Han pasado 35 años desde la erupción del volcán Hudson (Región de Aysén), una de las más importantes registradas en Chile durante el siglo XX. El proceso eruptivo, que se extendió entre junio y diciembre de 1991, alcanzó un Índice de Explosividad Volcánica (VEI) 5, expulsó cerca de 2,7 km³ de tefra (material volcánico fragmentado) y dispersó cenizas sobre extensas zonas del sur de Chile y Argentina.

La fase más intensa ocurrió entre el 8 y el 15 de agosto de 1991. Durante esos días, el volcán generó columnas eruptivas que alcanzaron hasta 18 kilómetros de altura, mientras enormes cantidades de ceniza fueron transportadas por el viento hacia la Patagonia. La erupción también provocó el derretimiento parcial del glaciar que cubre el volcán, originando lahares —flujos de agua, barro y sedimentos volcánicos— que descendieron por los valles cercanos.

Treinta y cinco años después, el Hudson continúa siendo uno de los ejemplos más claros del enorme impacto que puede generar una gran erupción en un país con alrededor de 90 volcanes activos. Actualmente, ocupa el puesto 12 en el Ranking de Riesgo Específico de Volcanes Activos de Sernageomin, lo que lo mantiene entre los volcanes de mayor riesgo del país y bajo monitoreo permanente de la Red Nacional de Vigilancia Volcánica.
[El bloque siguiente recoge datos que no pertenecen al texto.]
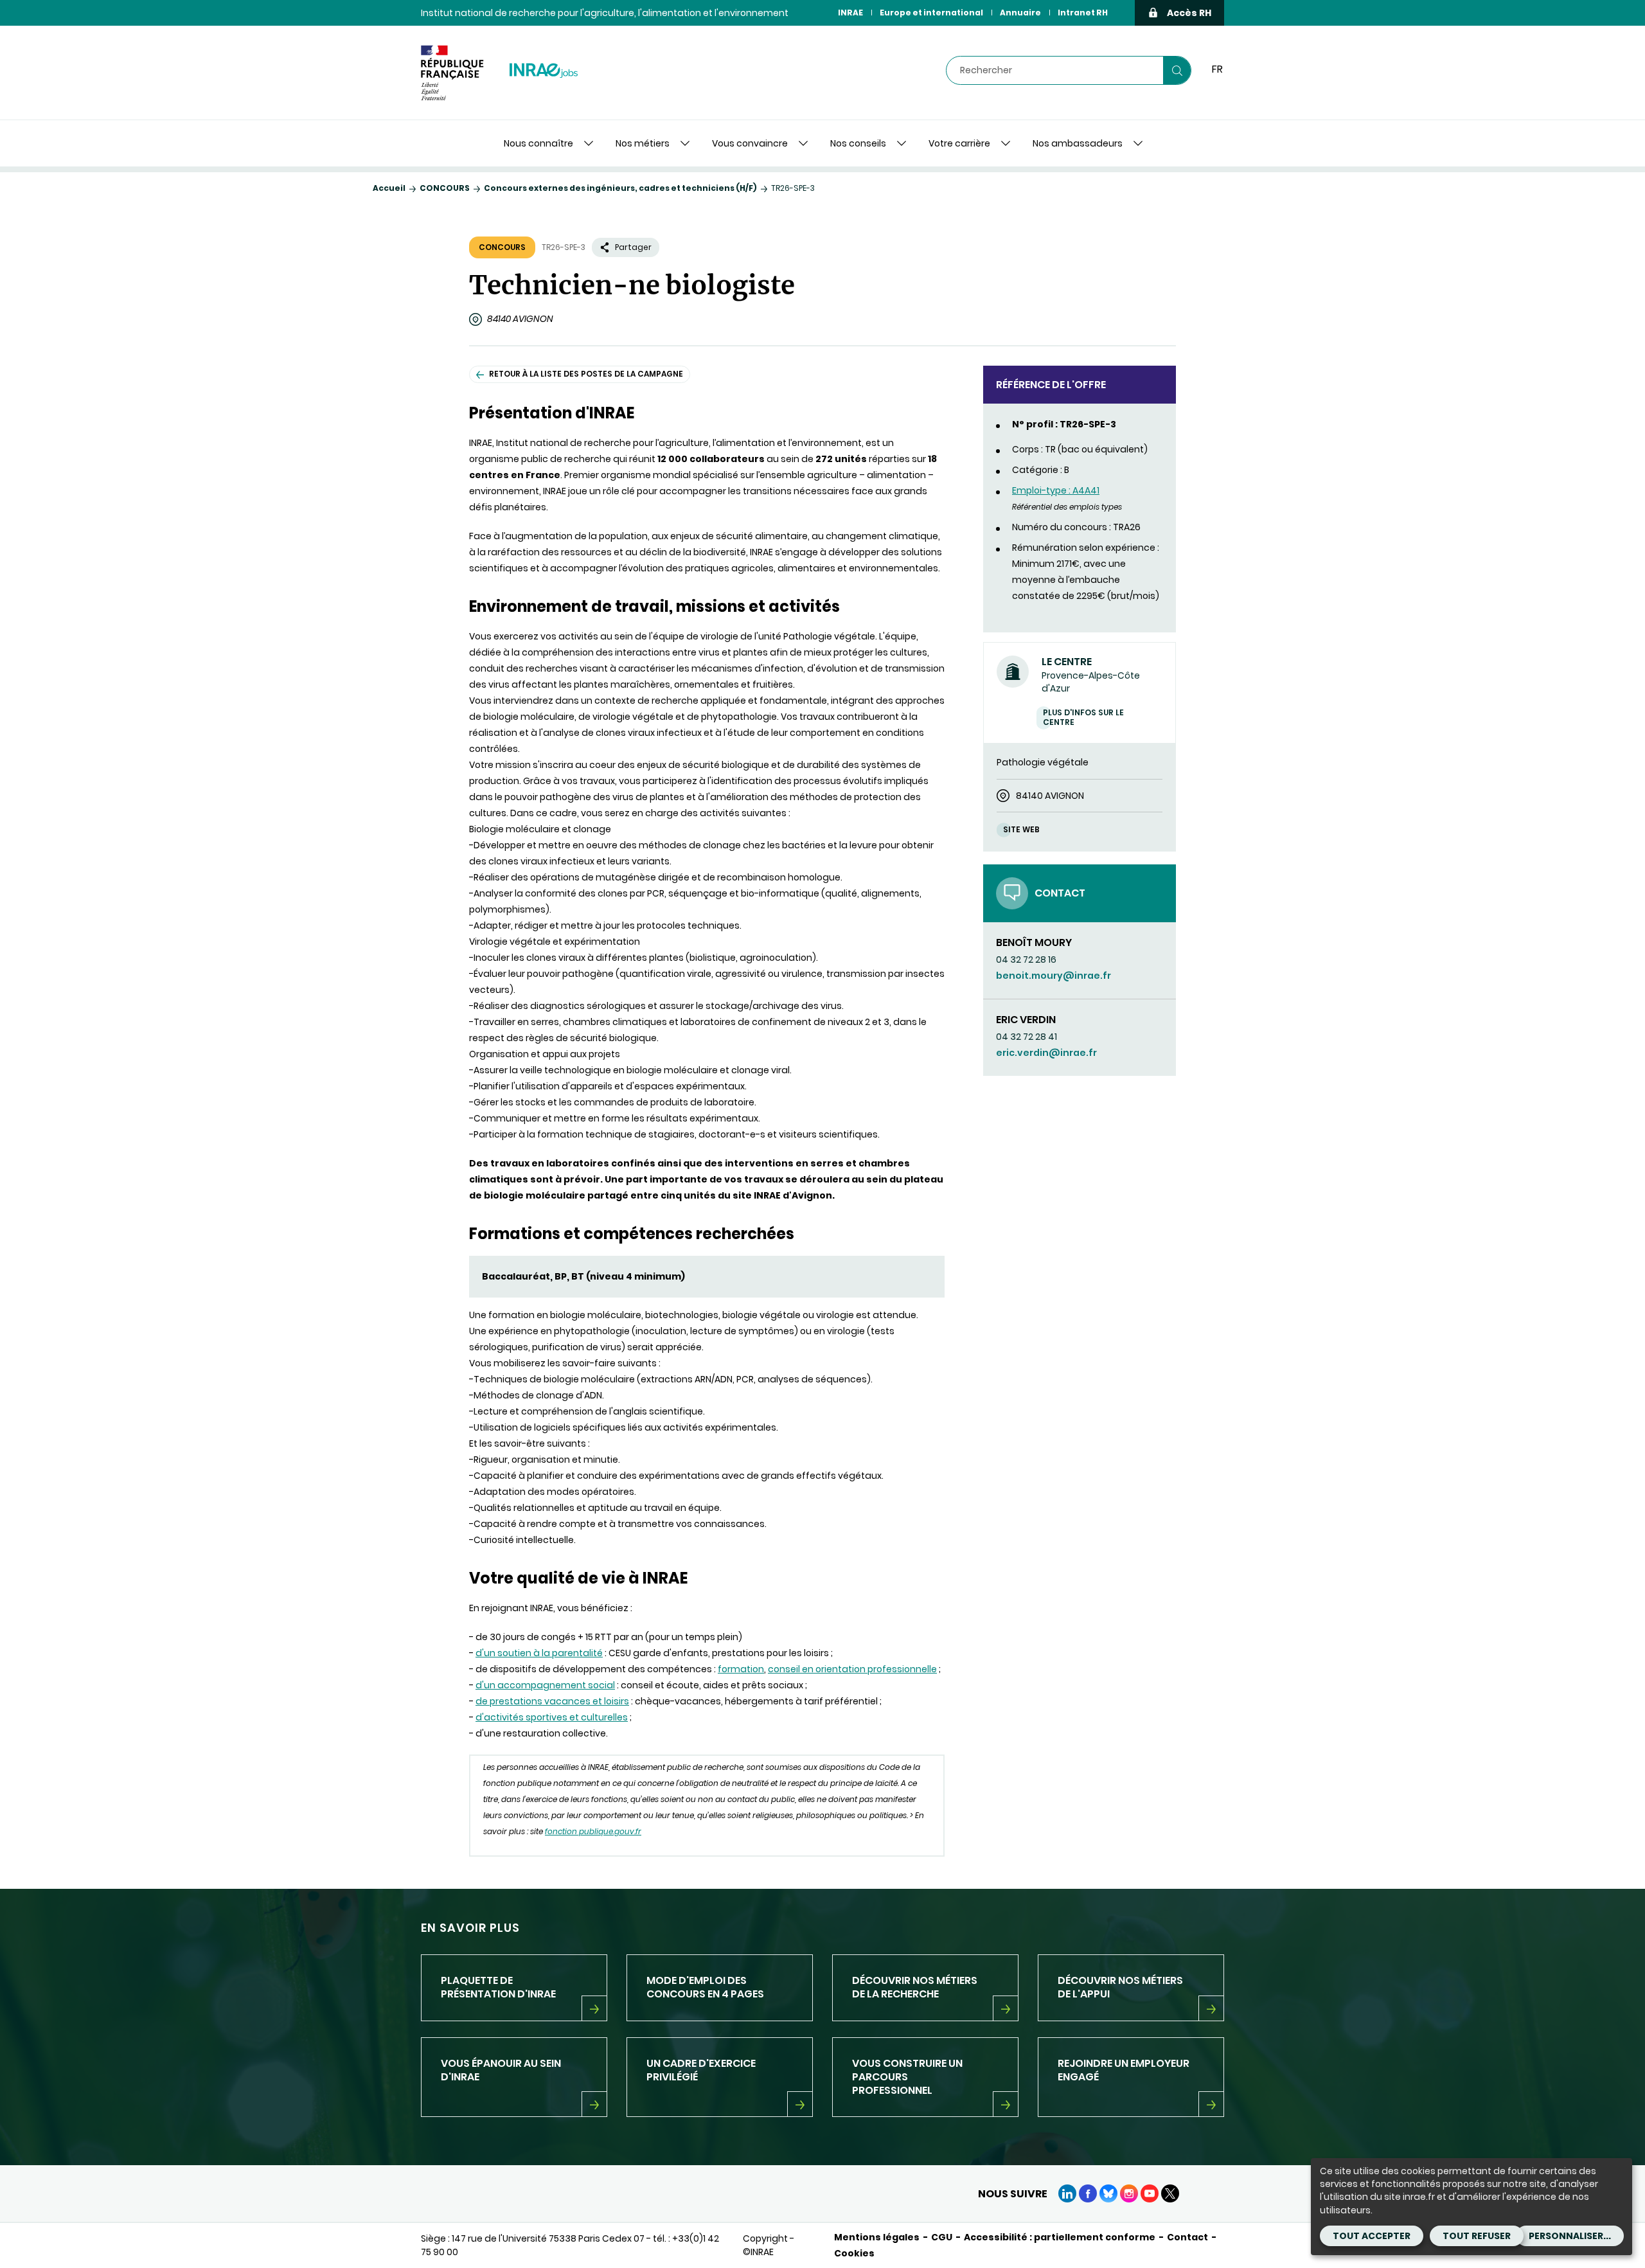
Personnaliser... (1570, 2235)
El volcanólogo, director del Instituto Milenio Ckelar Volcanes y profesor titular de la UNAB, Felipe Aguilera, recuerda que, en aquel entonces, Chile no contaba con un observatorio de vigilancia volcánica como el que existe hoy. «Sernageomin atendía las emergencias con apoyo de otras instituciones, como las Fuerzas Armadas, y el monitoreo instrumental era escaso. El observatorio se creó tras la erupción del Chaitén y, desde entonces, el sistema de vigilancia volcánica se ha robustecido progresivamente», explica.

Hoy, señala Aguilera, el país mantiene monitoreo permanente sobre los volcanes de mayor peligro. Sin embargo, advierte que aún existen desafíos importantes. «Uno de ellos es ampliar la cobertura instrumental, especialmente en volcanes potencialmente activos. Eventos como el del Chaitén podrían volver a ocurrir y es fundamental contar con las herramientas necesarias para detectarlos oportunamente», afirma.
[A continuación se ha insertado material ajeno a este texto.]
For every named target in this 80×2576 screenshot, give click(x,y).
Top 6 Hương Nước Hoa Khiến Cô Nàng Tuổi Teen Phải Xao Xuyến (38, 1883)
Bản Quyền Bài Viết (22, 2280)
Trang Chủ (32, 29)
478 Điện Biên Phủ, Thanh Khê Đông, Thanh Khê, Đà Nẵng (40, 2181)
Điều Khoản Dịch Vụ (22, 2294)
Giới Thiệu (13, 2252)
“A ello se suma la necesidad de fortalecer las capacidades para identificar los precursores de una erupción, es decir, las señales de actividad que anteceden a un evento eruptivo y permiten anticipar una eventual emergencia”, detalla el experto.

Para Aguilera, la preparación frente al riesgo volcánico no depende únicamente del monitoreo científico. También requiere que la ciudadanía conozca los volcanes y comprenda las amenazas asociadas a ellos.
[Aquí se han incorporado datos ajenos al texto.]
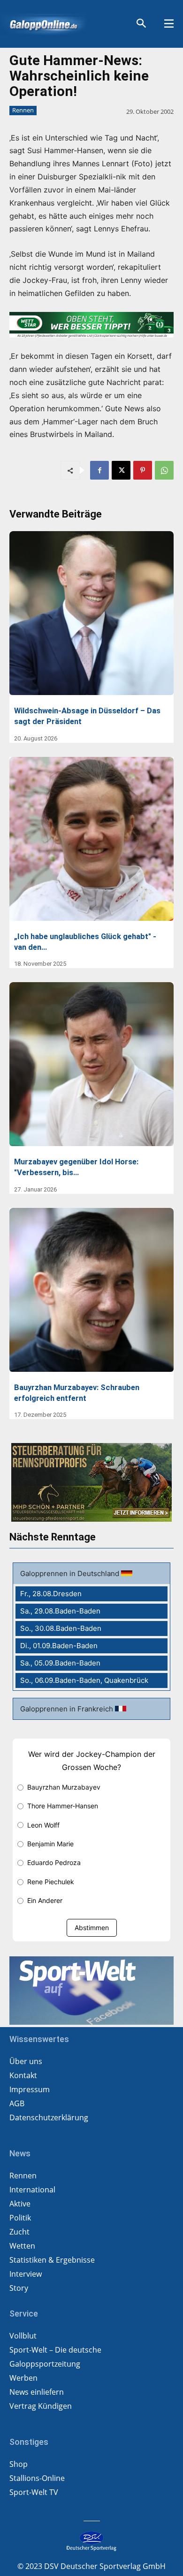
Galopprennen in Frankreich (67, 1708)
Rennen (23, 110)
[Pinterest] (142, 470)
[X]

«En Chile, hemos desarrollado una importante cultura sísmica; la mayoría de las personas sabe cómo reaccionar frente a un terremoto o un tsunami. Con los volcanes todavía tenemos un desafío pendiente: que las personas sepan que vivimos en un país altamente volcánico y que conozcan sus amenazas, y cómo actuar frente a un evento de este tipo”, dice.

Con cerca de 90 volcanes activos y vigilancia instrumental permanente sobre aquellos de mayor riesgo, Chile ha fortalecido significativamente sus capacidades para monitorear estos sistemas. A juicio de Aguilera, el aniversario de la erupción del Hudson no solo permite recordar uno de los mayores eventos volcánicos de la historia reciente del país, sino también reforzar la importancia de seguir robusteciendo la vigilancia volcánica y avanzar hacia una ciudadanía con una mayor cultura volcánica, preparada para comprender y enfrentar este tipo de amenazas.